▶ _Screen grounding examples_
— BEGIN —
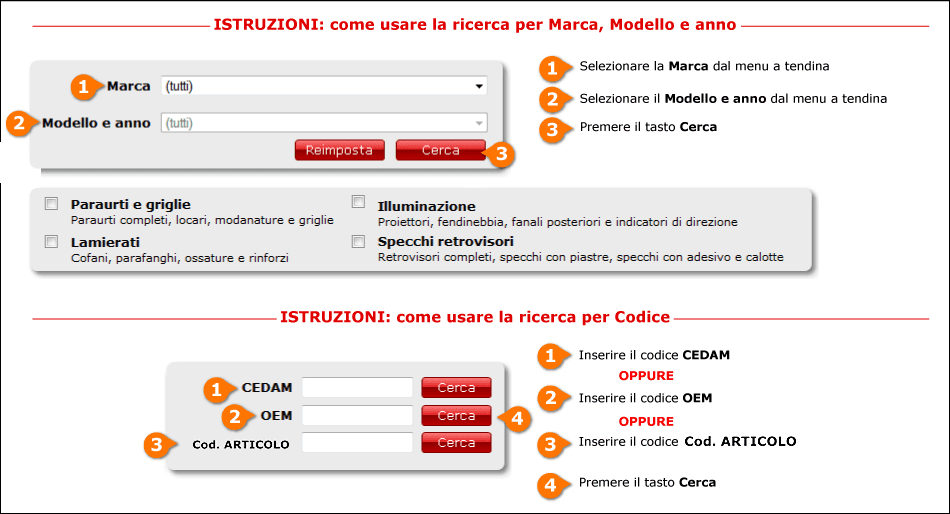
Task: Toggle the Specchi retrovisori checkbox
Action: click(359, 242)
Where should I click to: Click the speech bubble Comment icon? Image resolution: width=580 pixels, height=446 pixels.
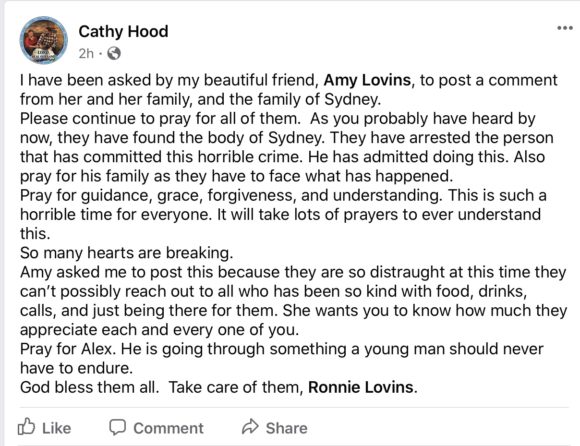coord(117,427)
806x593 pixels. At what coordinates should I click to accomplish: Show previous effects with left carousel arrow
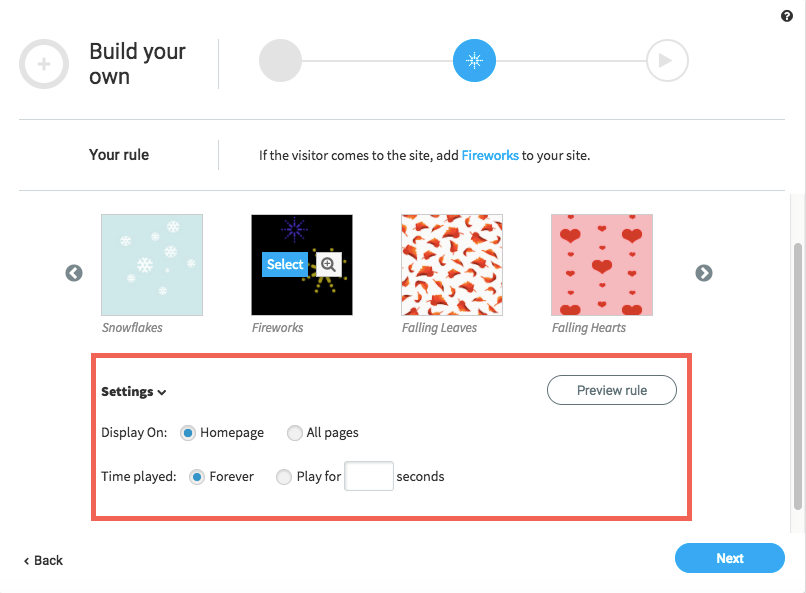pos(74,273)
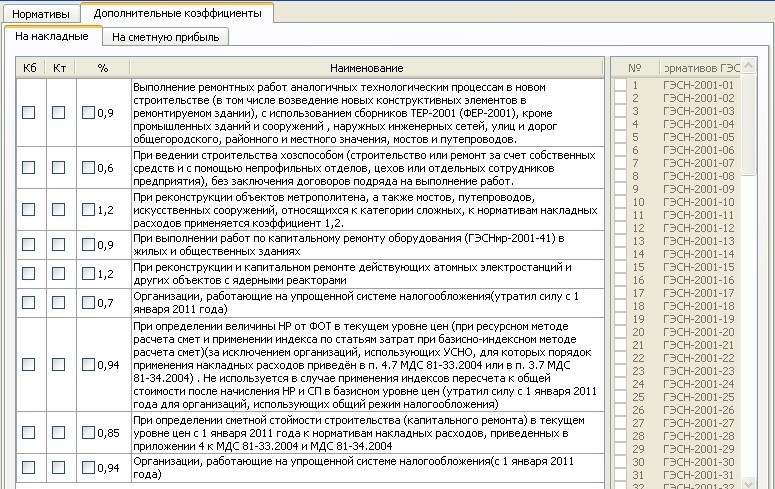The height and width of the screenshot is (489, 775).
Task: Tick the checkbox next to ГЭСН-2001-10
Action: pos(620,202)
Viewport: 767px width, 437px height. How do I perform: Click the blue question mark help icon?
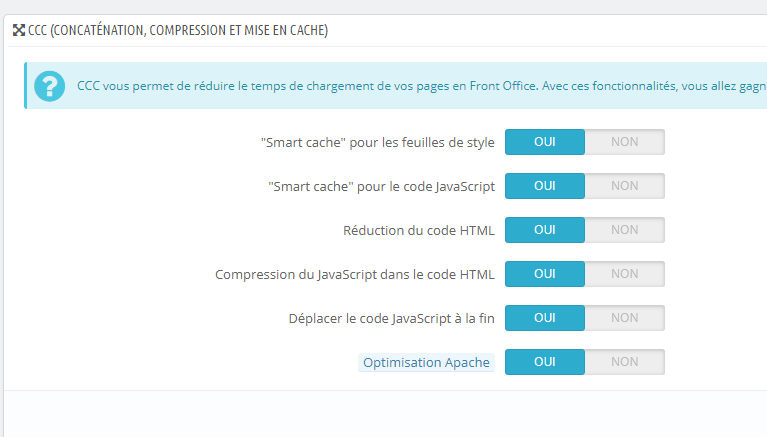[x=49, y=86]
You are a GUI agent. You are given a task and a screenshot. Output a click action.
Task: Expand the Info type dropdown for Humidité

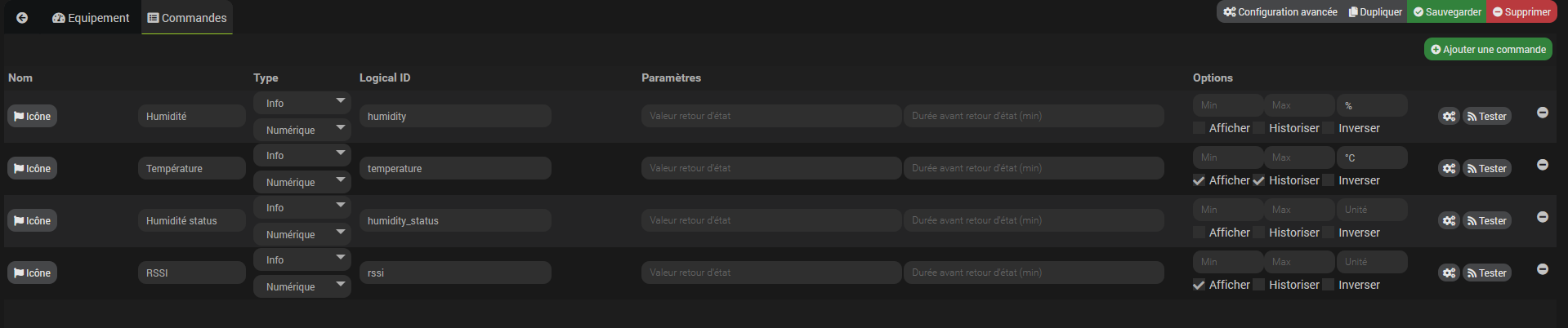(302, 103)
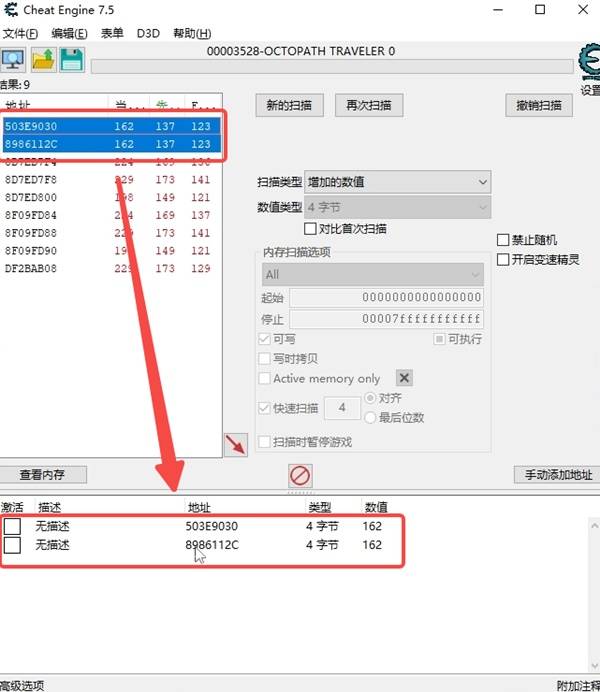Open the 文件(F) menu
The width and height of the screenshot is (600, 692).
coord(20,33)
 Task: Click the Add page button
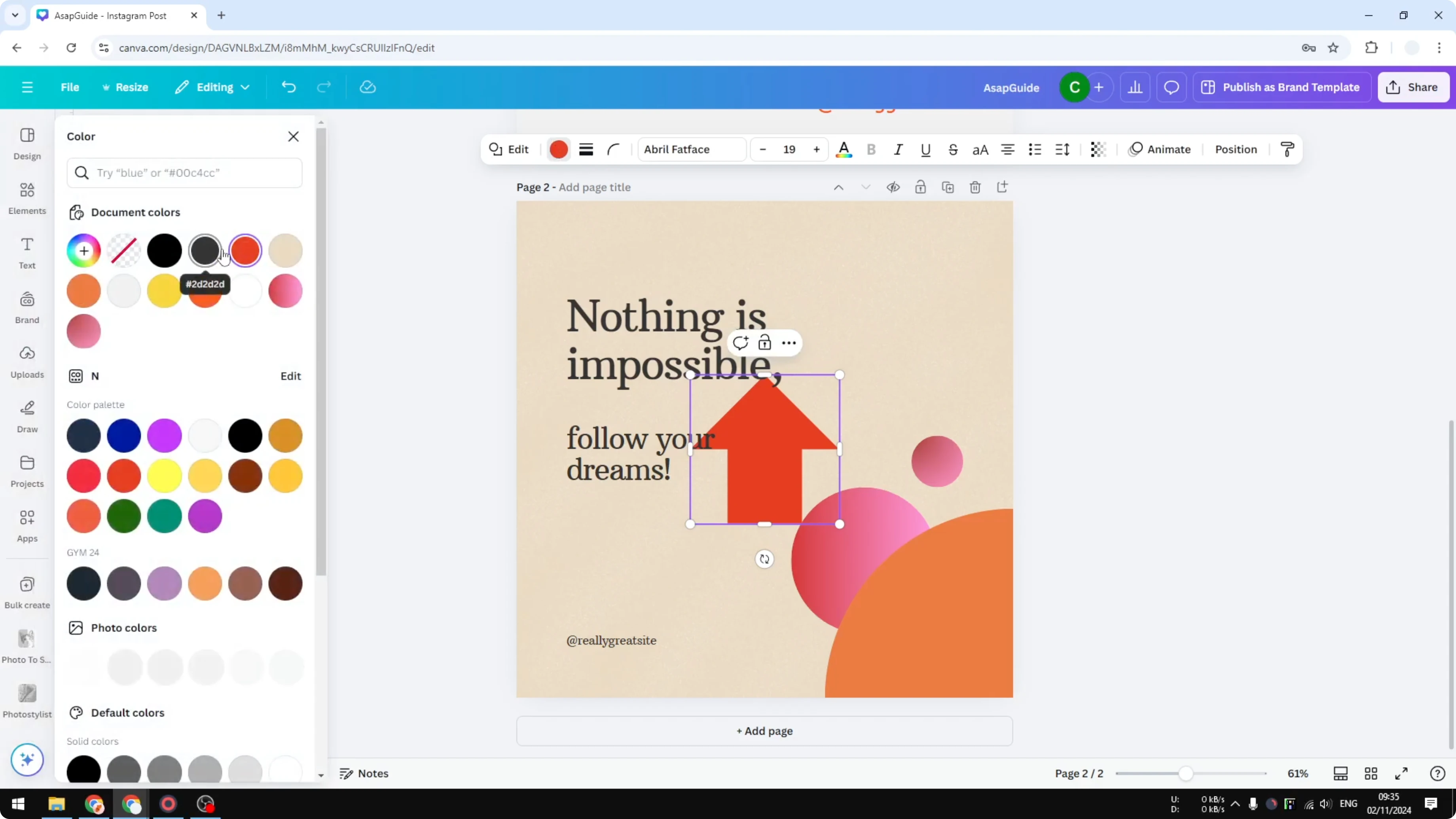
— END —
— BEGIN —
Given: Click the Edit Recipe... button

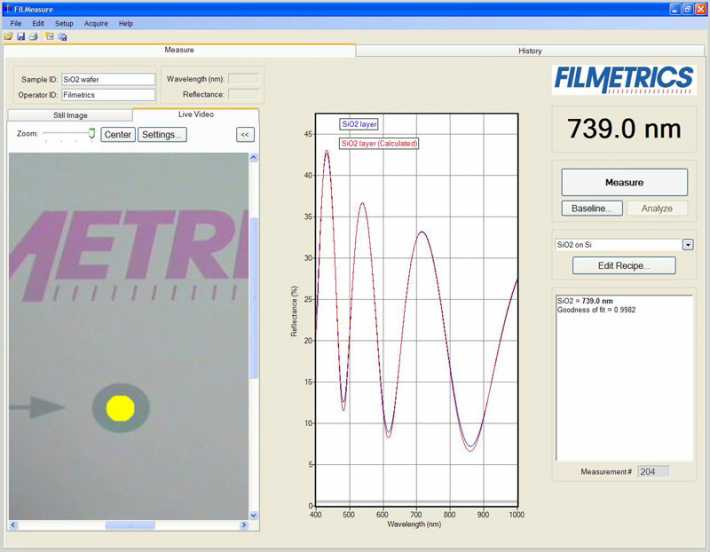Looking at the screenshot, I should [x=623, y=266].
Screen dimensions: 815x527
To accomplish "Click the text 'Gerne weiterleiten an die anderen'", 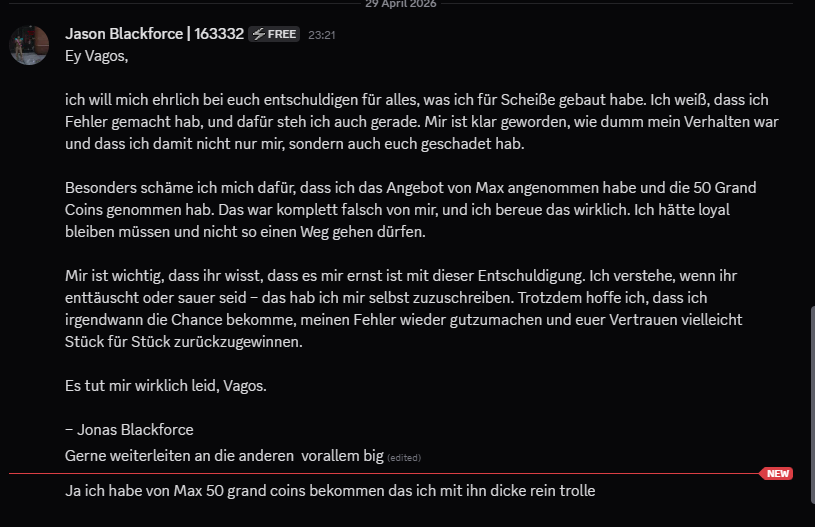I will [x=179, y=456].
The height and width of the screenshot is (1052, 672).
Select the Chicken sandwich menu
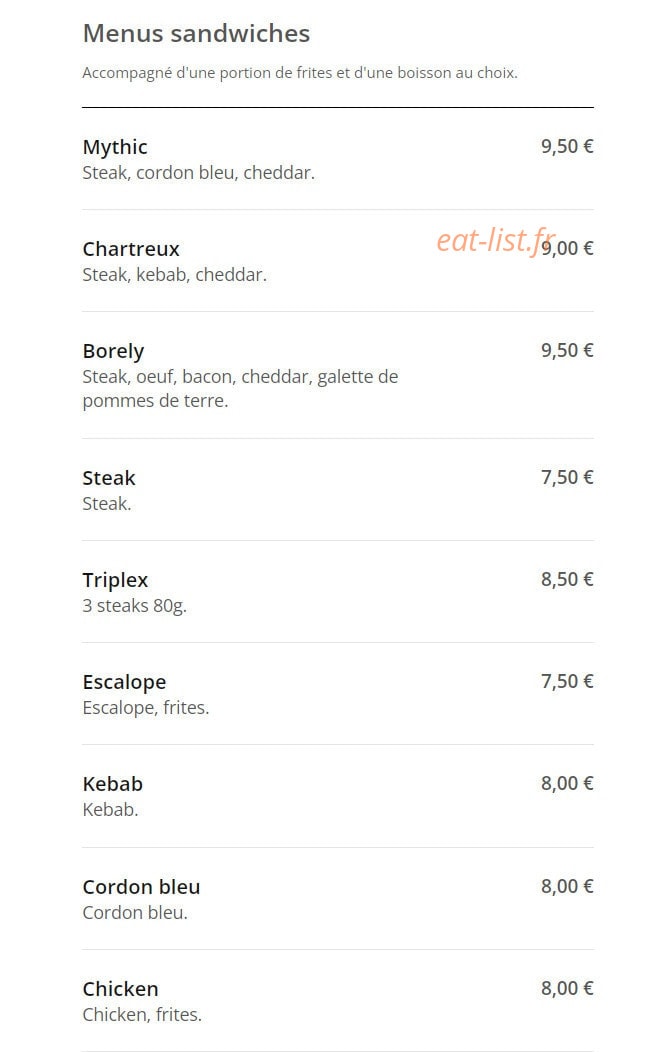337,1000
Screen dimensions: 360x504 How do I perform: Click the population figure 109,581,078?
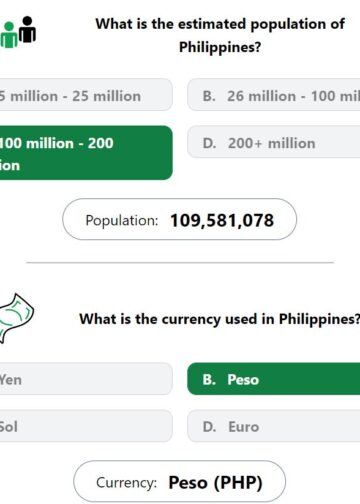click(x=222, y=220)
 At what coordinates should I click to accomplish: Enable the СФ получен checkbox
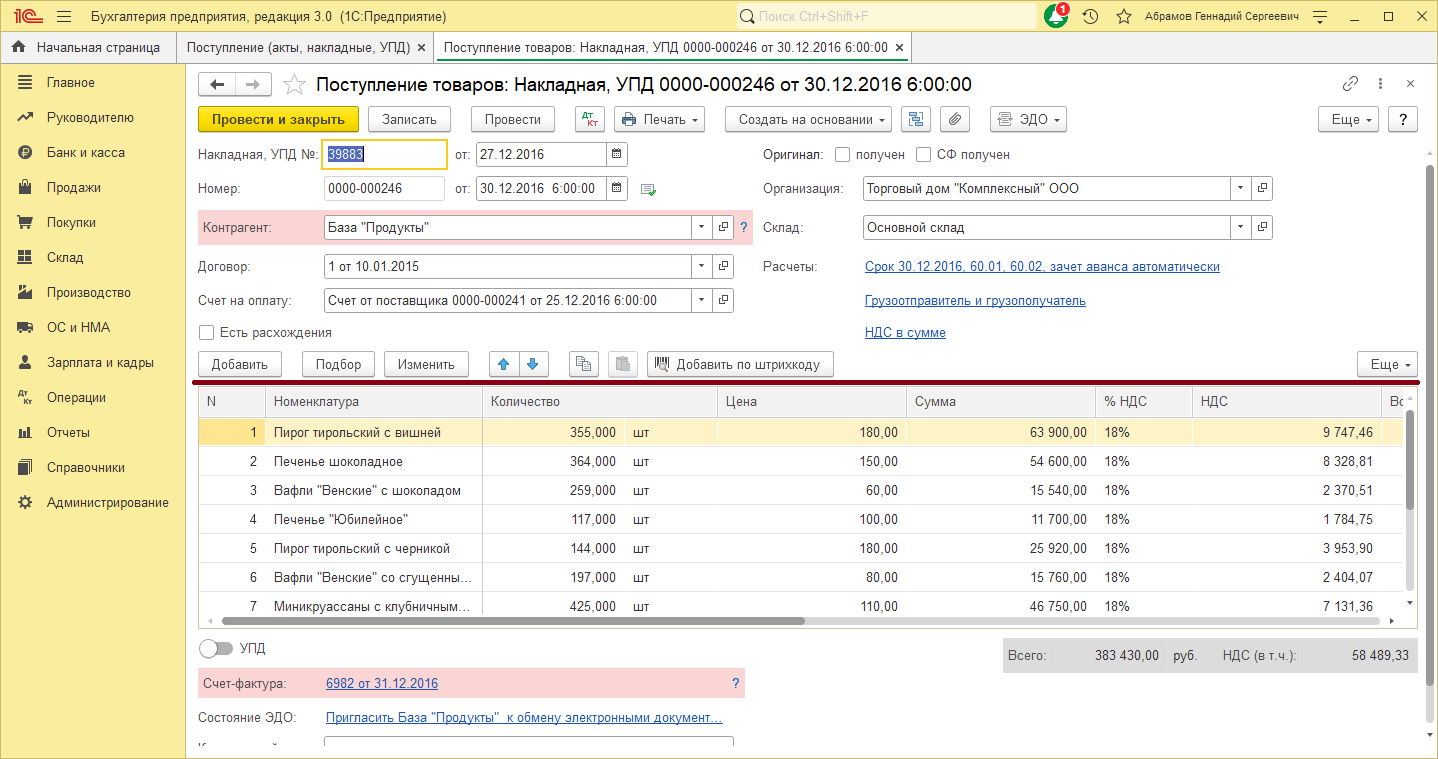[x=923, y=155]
— END —
▶ _INSTRUCTION_
Rewrite the rows between the line holding "At what coordinates should I click to accomplish: Enable" and the line holding "[x=923, y=155]", inclusive, keeping the requests and shifting every coordinate in the answers up by 91. Leave the pictures out.

▶ _THE REPLY_
 At what coordinates should I click to accomplish: Enable the СФ получен checkbox
[x=1014, y=246]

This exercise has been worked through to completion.